Europe’s biggest clubs have been indulged for too long. First, they got the 32-team Champions League format, ensuring that more teams from the biggest leagues would consistently qualify for the continent’s biggest tournament. Then we had the recent reforms ensuring that Italy, Spain, England and Germany would all be guaranteed four positions each season. And then we have the upcoming transition to the ‘Swiss model’, another way of ensuring that there are more games for more TV revenue, and guaranteed places for the top clubs even if they fail to qualify.

But even that was not enough to match the monopolistic greed of the breakaway clubs. Capital, as it always does, is now consolidating in the face of mounting debts partly caused by the pandemic, and partly caused by decades of a race to the top on wages, transfer fees, and agent fees, as these clubs rode the wave of exploding revenues from ever-increasing TV rights and commercial deals. Now that sugar rush has worn off, and these clubs want more.

Are we really surprised though? Let’s have a run through the owners of the 12 clubs:

  • Juventus, owned by the billionaire Agnelli family through their Exor holding company which also owns Fiat-Chrysler
  • Internazionle, owned by Chinese billionaire Zhang Jindong
  • AC Milan, owned by American ‘vulture fund’ Elliott Management Corporation
  • Manchester City, owned by Sheikh Mansour bin Zayed Al Nahyan, Deputy Prime Minister of the United Arab Emirates
  • Liverpool, owned by American billionaire John W. Henry and his Fenway Sports Group
  • Arsenal, owned by American billionaire Stan Kroenke, who recently moved another team he owns, the NFL’s Los Angeles Rams, from St. Louis in 2015
  • Chelsea, owned by Russian billionaire oligarch Roman Abramovich
  • Tottenham Hotspur, owned by British billionaire Joe Lewis, currently living in tax exile in the Bahamas
  • Manchester United, owned by the American billionaire Glazer family
  • Atlético Madrid, owned by Miguel Ángel Gil Marín, convicted of embezzling almost $20 million out of the club in the early 2000s
  • And Real Madrid and Barcelona, technically fan-owned, but with limited input other than through Presidential elections
 

For these people, the desires of ‘legacy fans’ are just a small inconvenience on their path to monopolising and controlling European football.

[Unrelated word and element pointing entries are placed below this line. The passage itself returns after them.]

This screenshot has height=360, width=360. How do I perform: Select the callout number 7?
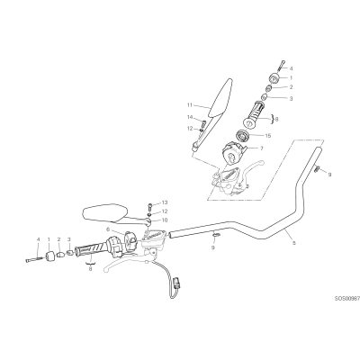[261, 148]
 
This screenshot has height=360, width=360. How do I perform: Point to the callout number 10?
[165, 220]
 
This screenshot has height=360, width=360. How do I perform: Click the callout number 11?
[189, 105]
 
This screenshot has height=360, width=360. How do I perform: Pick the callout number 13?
[165, 202]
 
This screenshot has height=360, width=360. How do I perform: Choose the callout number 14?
[190, 117]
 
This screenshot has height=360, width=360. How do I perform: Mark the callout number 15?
[268, 136]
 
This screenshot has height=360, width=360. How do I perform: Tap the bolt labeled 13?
[150, 206]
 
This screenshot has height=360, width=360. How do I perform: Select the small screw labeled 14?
[203, 122]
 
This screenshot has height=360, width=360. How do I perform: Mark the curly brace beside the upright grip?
[272, 119]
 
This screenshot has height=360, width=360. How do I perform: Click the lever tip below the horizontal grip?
[105, 268]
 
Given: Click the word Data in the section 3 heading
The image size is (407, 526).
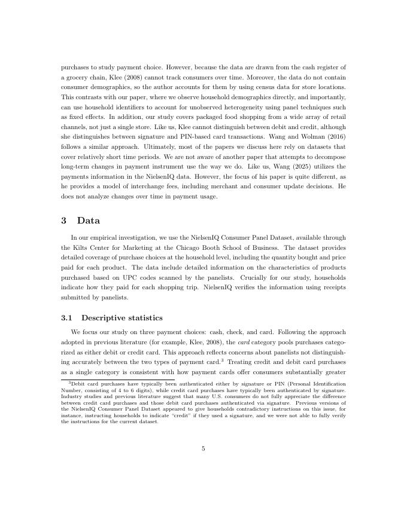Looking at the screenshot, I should click(89, 221).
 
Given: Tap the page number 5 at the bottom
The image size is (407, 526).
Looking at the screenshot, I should click(203, 448).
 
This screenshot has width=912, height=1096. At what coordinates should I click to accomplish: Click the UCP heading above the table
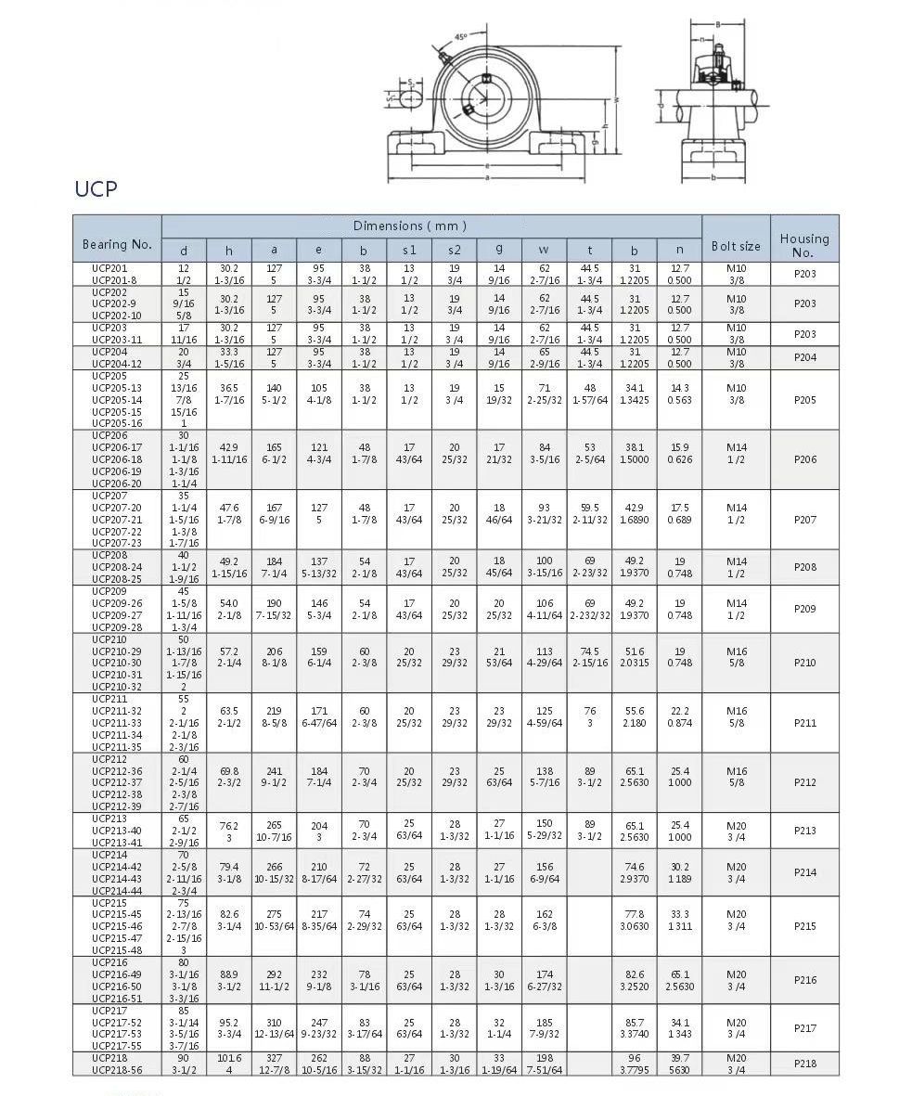click(96, 189)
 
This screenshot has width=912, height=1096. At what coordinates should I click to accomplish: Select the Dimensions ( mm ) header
click(409, 226)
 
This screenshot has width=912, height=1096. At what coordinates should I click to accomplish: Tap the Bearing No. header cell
click(117, 244)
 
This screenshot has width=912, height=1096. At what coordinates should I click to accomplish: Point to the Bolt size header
click(736, 246)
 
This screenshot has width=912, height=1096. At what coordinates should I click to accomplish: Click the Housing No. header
click(803, 245)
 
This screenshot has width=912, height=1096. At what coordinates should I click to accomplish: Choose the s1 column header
click(409, 250)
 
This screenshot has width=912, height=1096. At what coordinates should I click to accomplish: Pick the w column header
click(544, 250)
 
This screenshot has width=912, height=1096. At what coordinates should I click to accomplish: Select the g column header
click(499, 250)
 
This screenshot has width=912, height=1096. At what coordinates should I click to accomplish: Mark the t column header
click(590, 250)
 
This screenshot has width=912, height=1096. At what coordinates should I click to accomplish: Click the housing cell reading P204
click(805, 357)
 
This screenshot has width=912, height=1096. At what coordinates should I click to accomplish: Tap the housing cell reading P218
click(805, 1064)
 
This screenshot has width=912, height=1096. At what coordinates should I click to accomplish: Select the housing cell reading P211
click(805, 723)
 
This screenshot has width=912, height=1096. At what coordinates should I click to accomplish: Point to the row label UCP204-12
click(117, 364)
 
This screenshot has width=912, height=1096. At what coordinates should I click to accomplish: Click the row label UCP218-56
click(117, 1069)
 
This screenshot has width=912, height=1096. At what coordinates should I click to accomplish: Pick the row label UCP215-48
click(117, 949)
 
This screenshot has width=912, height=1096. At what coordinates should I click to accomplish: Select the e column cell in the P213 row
click(319, 831)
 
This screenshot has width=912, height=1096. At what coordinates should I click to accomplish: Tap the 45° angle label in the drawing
click(461, 38)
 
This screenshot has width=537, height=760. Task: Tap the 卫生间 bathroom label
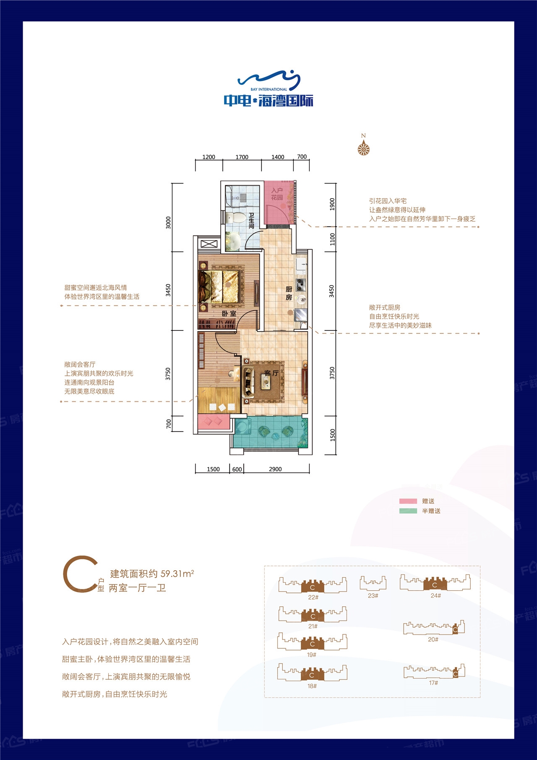click(251, 220)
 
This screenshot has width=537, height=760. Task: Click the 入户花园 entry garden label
click(277, 194)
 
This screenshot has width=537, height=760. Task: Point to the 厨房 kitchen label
click(289, 293)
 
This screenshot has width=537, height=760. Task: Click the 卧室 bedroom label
click(229, 314)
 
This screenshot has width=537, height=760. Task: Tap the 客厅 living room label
click(271, 373)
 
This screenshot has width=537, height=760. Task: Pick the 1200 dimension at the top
click(209, 157)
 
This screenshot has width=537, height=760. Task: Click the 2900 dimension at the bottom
click(275, 469)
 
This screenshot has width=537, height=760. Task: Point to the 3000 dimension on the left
click(169, 223)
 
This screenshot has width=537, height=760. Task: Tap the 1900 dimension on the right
click(332, 204)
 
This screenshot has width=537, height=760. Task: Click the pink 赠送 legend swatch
click(408, 501)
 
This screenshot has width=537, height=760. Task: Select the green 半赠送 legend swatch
click(408, 511)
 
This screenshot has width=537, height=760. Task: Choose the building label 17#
click(433, 683)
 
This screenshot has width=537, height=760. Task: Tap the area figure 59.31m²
click(177, 573)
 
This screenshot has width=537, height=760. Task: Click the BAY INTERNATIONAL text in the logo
click(268, 89)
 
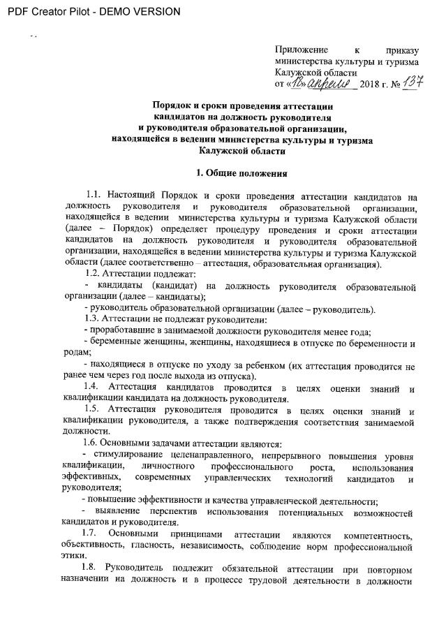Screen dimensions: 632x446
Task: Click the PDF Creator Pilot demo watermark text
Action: coord(91,12)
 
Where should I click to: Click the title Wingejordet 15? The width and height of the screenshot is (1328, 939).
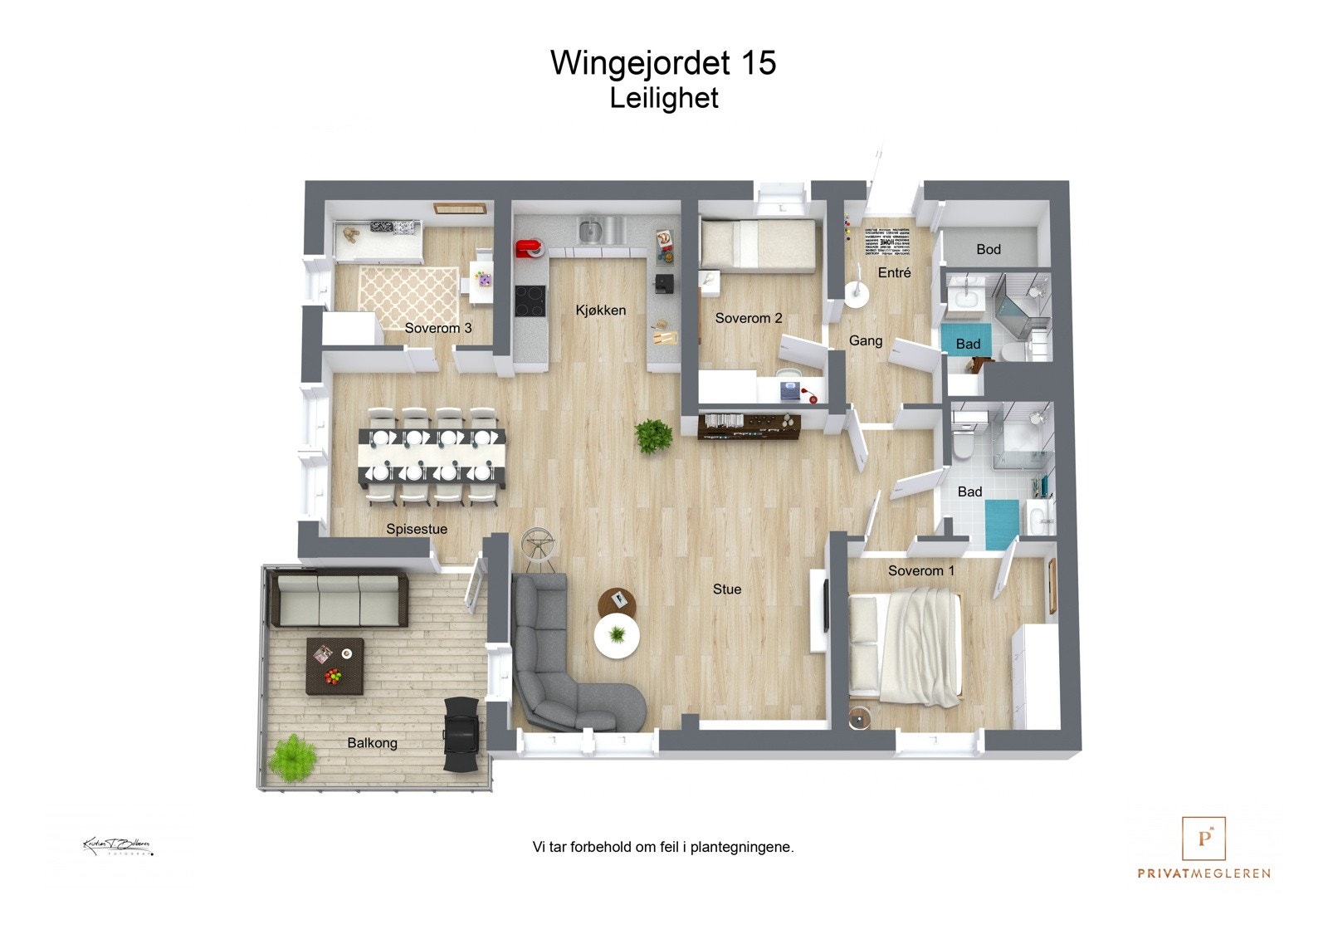[x=662, y=63]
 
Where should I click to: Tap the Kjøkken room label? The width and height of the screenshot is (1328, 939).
[x=600, y=311]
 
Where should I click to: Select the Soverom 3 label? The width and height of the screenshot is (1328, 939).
[x=437, y=328]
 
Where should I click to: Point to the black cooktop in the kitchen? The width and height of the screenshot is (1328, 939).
[x=530, y=301]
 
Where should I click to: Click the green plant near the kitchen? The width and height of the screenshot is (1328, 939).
[x=653, y=435]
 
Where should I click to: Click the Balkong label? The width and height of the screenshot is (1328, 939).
[x=372, y=743]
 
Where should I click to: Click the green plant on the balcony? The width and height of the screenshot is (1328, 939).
[x=291, y=757]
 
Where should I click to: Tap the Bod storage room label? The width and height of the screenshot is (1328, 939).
[x=988, y=249]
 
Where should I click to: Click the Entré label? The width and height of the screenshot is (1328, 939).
[x=894, y=272]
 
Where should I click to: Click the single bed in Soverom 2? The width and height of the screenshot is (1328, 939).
[x=757, y=246]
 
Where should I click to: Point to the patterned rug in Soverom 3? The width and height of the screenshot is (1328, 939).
[x=408, y=296]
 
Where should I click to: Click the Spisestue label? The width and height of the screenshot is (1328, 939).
[x=417, y=529]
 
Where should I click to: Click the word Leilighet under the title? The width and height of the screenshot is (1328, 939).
[x=663, y=98]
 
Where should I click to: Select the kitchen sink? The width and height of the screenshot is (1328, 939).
[x=591, y=228]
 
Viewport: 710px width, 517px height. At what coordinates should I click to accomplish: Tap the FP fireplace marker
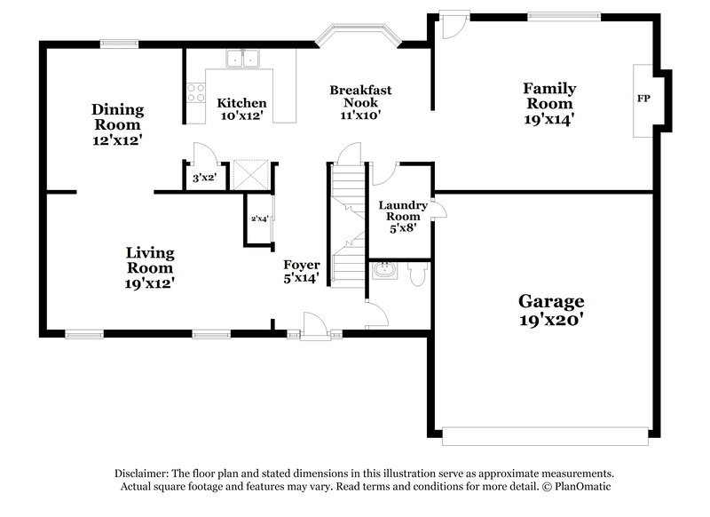(x=643, y=99)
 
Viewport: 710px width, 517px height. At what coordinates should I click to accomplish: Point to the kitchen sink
(x=241, y=60)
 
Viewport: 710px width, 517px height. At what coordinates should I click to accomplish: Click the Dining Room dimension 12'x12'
(x=117, y=139)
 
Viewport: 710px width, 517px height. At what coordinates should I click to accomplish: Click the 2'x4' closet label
(x=259, y=218)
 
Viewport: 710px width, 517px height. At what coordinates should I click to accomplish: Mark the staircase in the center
(x=347, y=222)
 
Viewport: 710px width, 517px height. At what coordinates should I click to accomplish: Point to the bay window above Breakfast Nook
(x=359, y=36)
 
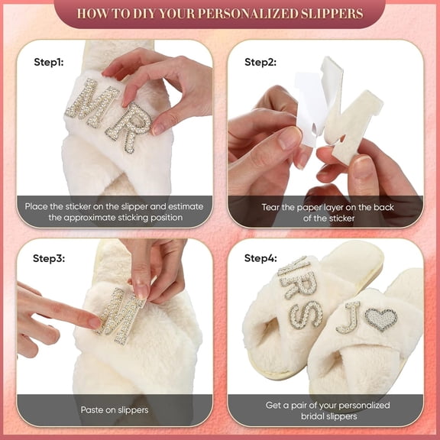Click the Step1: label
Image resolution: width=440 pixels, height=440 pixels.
(x=48, y=61)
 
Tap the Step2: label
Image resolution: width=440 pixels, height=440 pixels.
(x=260, y=61)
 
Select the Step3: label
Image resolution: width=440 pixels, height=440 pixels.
(x=48, y=257)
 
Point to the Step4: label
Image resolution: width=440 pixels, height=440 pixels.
(x=260, y=257)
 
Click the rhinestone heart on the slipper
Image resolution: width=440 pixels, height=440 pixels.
(x=380, y=318)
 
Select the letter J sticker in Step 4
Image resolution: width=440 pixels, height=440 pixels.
(x=350, y=317)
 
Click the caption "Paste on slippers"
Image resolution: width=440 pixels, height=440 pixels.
(x=115, y=410)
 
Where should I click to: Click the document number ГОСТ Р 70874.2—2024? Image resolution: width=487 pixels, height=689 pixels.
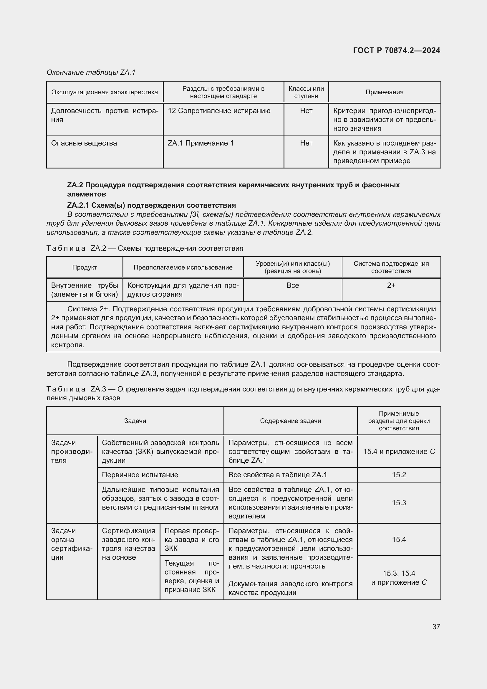click(x=396, y=50)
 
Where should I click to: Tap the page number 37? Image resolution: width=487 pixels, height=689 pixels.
click(x=436, y=627)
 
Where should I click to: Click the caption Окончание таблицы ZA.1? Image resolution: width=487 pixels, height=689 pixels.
click(x=91, y=72)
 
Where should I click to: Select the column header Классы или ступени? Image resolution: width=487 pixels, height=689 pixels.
click(x=306, y=92)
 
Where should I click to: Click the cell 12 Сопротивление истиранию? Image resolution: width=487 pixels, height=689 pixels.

One can only hope that UEFA, FIFA, the national federations and the leagues throw the book at these mutineers, whose hegemony over European football needs to be ended. Encouragingly, there are reports of discontent among club employees, with The Independent’s Melissa Reddy tweeting that “Players were not consulted and aren’t keen. Opinions of the managers that will now be in the spotlight and field questions about the Super League, were not taken into consideration. Club staff don’t like it”. But simply quashing this proposal will not be enough, it needs to be destroyed and the 12 clubs will need to face severe consequences.

And from there, we will need to push further, applying the same pressure to UEFA, the leagues and clubs to do more and do better in serving the fans that make football a truly special sport. Football’s endless quest for financial growth has turned it into a monster at the elite level, and the continued dominance of an elite few will see this sport eventually cave in on itself.